Geffen displayed two photos showing that locals had posted cardboard over the library’s broken windows and written, “Respect this community-owned library.”
Other damaged buildings provide an array of services to residents and are relatively new as part of the county’s recent move to decentralize outside downtown Minneapolis.
At the county’s South Minneapolis Regional Service Center, at Lake Street and Hiawatha Avenue, every window was broken and the building was flooded with water from fire sprinklers.
As for Regional Service Centers, they are described on the county’s website as providing “access to the full range of financial, social and public health services the county offers, such as access to medical, emergency, child care and food assistance, child support and homeless services.” Sure, a perfect symbol of capitalist exploitation. Let’s trash it.
Not only was the post office destroyed, another building on the same block went down with it as the flame spread, namely the Migizi Communications building, a nonprofit that served the needs of impoverished American Indians in Minneapolis. Indian Country reported:
Migizi provides training in media arts such as radio, film and social media. It is the home of First Person Productions and also provides training for “green” jobs, such as solar energy.

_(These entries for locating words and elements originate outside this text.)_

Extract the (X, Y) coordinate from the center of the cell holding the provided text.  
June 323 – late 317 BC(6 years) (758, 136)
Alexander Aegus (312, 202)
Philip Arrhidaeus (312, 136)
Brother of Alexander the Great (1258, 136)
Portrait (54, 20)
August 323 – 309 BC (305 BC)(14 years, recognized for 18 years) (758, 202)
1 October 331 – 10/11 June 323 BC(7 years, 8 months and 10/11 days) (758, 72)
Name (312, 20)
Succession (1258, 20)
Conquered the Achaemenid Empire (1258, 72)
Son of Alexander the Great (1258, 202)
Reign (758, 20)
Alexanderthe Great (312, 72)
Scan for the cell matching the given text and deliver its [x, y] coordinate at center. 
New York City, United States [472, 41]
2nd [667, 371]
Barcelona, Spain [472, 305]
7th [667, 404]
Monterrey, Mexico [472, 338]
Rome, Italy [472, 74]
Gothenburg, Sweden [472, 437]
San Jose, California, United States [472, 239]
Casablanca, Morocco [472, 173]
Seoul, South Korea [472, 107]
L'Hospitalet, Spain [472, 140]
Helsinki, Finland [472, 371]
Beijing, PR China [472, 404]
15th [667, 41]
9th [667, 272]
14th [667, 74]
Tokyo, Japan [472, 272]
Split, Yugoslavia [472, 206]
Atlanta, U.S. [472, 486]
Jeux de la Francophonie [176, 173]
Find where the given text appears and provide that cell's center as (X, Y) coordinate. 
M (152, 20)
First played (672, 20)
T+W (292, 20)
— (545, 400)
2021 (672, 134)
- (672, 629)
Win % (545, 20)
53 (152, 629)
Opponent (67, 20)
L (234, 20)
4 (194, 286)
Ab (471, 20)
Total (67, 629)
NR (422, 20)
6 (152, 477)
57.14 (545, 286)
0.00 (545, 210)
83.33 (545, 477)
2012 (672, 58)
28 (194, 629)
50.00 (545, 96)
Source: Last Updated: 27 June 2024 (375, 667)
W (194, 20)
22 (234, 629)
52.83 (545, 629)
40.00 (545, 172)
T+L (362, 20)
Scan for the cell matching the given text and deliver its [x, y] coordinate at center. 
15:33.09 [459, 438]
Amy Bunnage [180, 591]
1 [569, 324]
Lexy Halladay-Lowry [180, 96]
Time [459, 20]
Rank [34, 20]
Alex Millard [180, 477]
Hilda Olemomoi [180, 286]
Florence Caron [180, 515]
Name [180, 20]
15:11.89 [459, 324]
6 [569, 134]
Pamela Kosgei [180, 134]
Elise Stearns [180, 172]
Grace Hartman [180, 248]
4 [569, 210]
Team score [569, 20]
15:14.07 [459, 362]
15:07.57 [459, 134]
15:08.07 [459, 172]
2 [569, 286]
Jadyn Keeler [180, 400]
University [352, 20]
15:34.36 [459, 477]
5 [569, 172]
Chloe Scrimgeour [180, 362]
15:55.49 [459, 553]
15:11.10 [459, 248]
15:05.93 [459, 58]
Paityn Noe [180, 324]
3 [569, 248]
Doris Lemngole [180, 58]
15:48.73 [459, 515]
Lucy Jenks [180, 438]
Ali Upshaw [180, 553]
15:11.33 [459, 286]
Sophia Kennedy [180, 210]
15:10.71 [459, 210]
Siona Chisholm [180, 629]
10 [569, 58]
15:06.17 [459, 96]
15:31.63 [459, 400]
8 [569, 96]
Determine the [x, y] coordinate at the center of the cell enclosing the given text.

Around 400 youth a year receive job training at Migizi, which employs eight people, Drummer said.
Drummer, 46, (Executive Director Kelly Drummer, Oglala Sioux) said Migizi — “eagle” in Ojibwe — was the only minority-owned building on the block as other enterprises are leasing.
All these buildings, including the Third Precinct whose burning Osterweil lauded in The Nation can easily be replaced—just like Starbucks replaced broken windows during anarchist “actions”. What can’t be easily replaced are revolutionary ideas. When I was won over to socialism in 1967, the ideas that moved me back then are the same that move me to write in defense of socialism today. But it wasn’t just a classmate at the New School who helped me reject capitalism, it was taking part in antiwar demonstrations that gave me a sense of the power of mass actions. When are marching with 250,000 people chanting “Out Now!”, you get a feel for what the masses can do when they are ready to challenge the ruling class.
My good friend Ernie Tate, who is dealing with terminal cancer right now, once explained to me how he became a socialist. He was vacationing in Paris in the summer of 1954 and stepped out on the street in the morning, when he heard some kind of parade taking place a block away. When he got there, he saw hundreds of thousands of CGT and CP workers marching under huge red banners with hammers and sickles celebrating the Vietnamese victory at Dien Bien Phu. For him, it was like a Road to Damascus conversion that led him to begin reading socialist literature and then joining the Trotskyist movement.
This is the kind of actions I identify with. If others, even in the name of Marxism, remain intoxicated by the sight of arson and looting, there’s not much I can do. In the epochal struggles facing us, we will have to deal with both reformism and ultraleftism. It is no surprise that Osterweil basks in the glow of NPR and The Nation, two primary outlets of liberal politics. They prefer futile acts of impotent rebellion to any attempts at building a revolutionary movement in the USA. The only advantage to maintaining a mass action perspective is that history is moving in an inexorable direction toward working-class resistance. When American workers begin marching down the street under revolutionary banners, bystanders will be drawn to them in the same way I was drawn to antiwar demonstrations in the 60s. Time is on our side.